2. Pre-retail Medical Products (“a medical product that has not yet been made available for retail purchase by a consumer.”): Adds a new specific offense characteristic at §2B1.1(b)(8) that provides an enhancement for an offense that violates 18 U.S.C. § 670 and a higher enhancement if the defendant was employed by, or an agent of, an organization in the supply chain for the pre-retail product. Further, it amends the upward departure provisions in Application Note 19(A) to provide – as an example of a case in which an upward departure would be warranted – a case involving on offense that results in serious bodily injury or death, “including serious bodily injury or death resulting from the use of the pre-retail medical product.”

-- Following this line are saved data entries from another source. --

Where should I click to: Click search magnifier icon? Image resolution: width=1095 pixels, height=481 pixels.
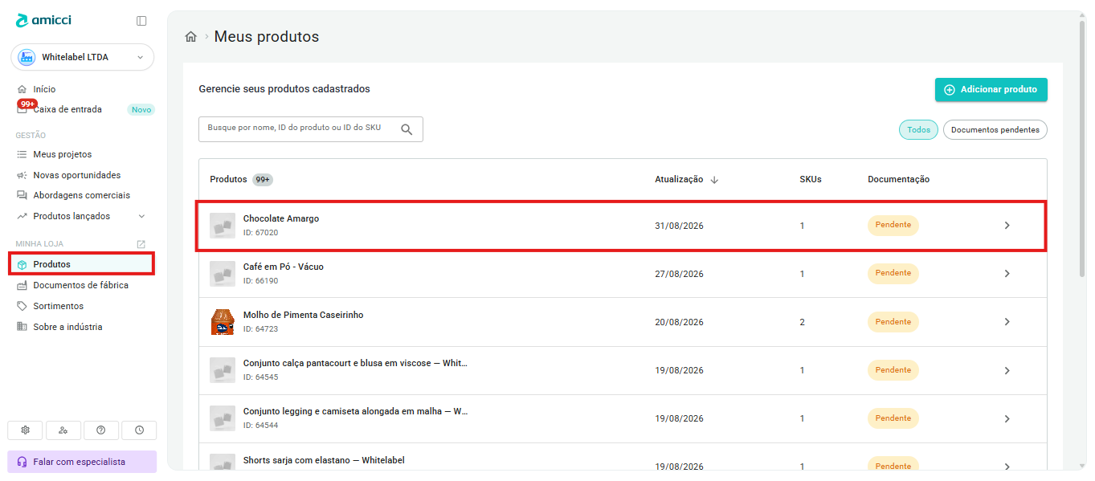click(407, 129)
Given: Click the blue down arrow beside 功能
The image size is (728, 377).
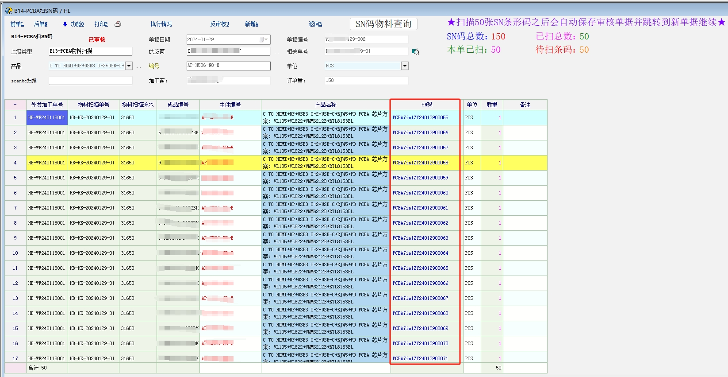Looking at the screenshot, I should point(65,24).
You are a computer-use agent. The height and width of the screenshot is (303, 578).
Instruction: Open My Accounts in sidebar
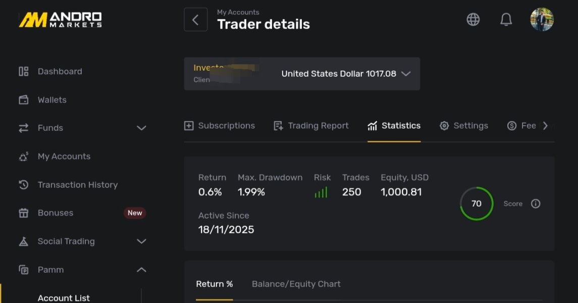[64, 157]
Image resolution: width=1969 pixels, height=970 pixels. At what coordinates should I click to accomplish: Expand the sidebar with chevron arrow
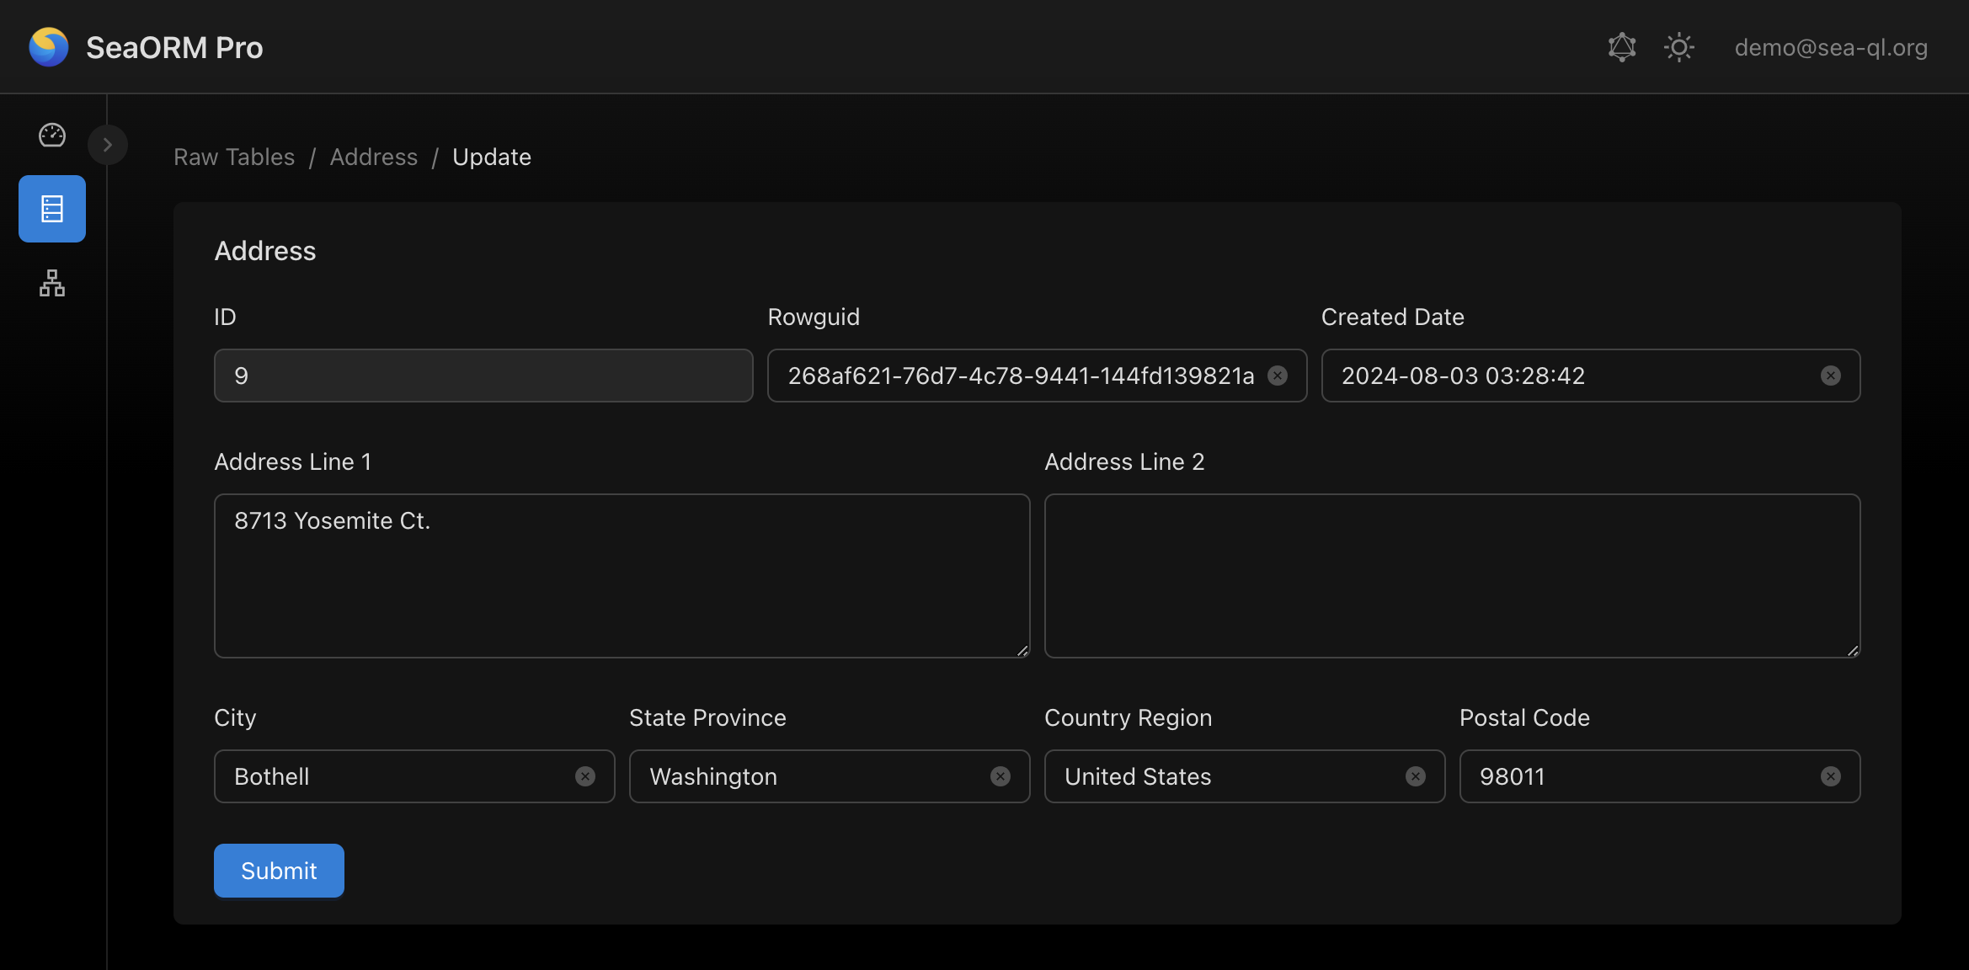click(108, 145)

3. Tax Deductions: Amends §2T1.1 by adding a new application note that instructs courts, when determining the amount of tax loss, to always account for the standard deduction and personal and dependent exemptions to which the defendant is entitled. Further, the court should also account for any other previously unclaimed credit, deduction, or exemption that is needed to ensure a reasonable estimate of the tax loss, when certain conditions are met: 1) the credit, deduction, or exemption must be one that was related to the tax offense and could have been claimed at the time the tax offense was committed; 2) the otherwise unclaimed credit, deduction, or exemption must be reasonably and practicably ascertainable; and 3) the defendant must present information to support the credit, deduction, or exemption sufficiently in advance of sentencing to provide an adequate opportunity to evaluate whether it has sufficient indicia of reliability to support its probable accuracy. Finally, the application note makes clear that the burden is on the defendant to establish any credit, deduction, or exemption permitted by a preponderance of the evidence.
4. Acceptance of Responsibility: amends two aspects of §3E1.1. First, Government’s Discretion to Withhold the Motion: amendment adds an additional sentence to the Commentary stating that “[t]he government should not withhold such a motion based on interests not identified in §3E1.1, such as whether the defendant agrees to waive his or her right to appeal.” Second, The Court’s Discretion to Deny the Motion: amends the Commentary to §3E1.1 by making it clear that the court retains the discretion to make its own determination of whether the conditions have been met.
5. Setxer v United States, 132 S. Ct. 1463: amendment responds to a recent Supreme Court decision that federal courts have discretion to order that the sentence run consecutively to (or concurrently with) an anticipated, but not yet imposed, state sentence.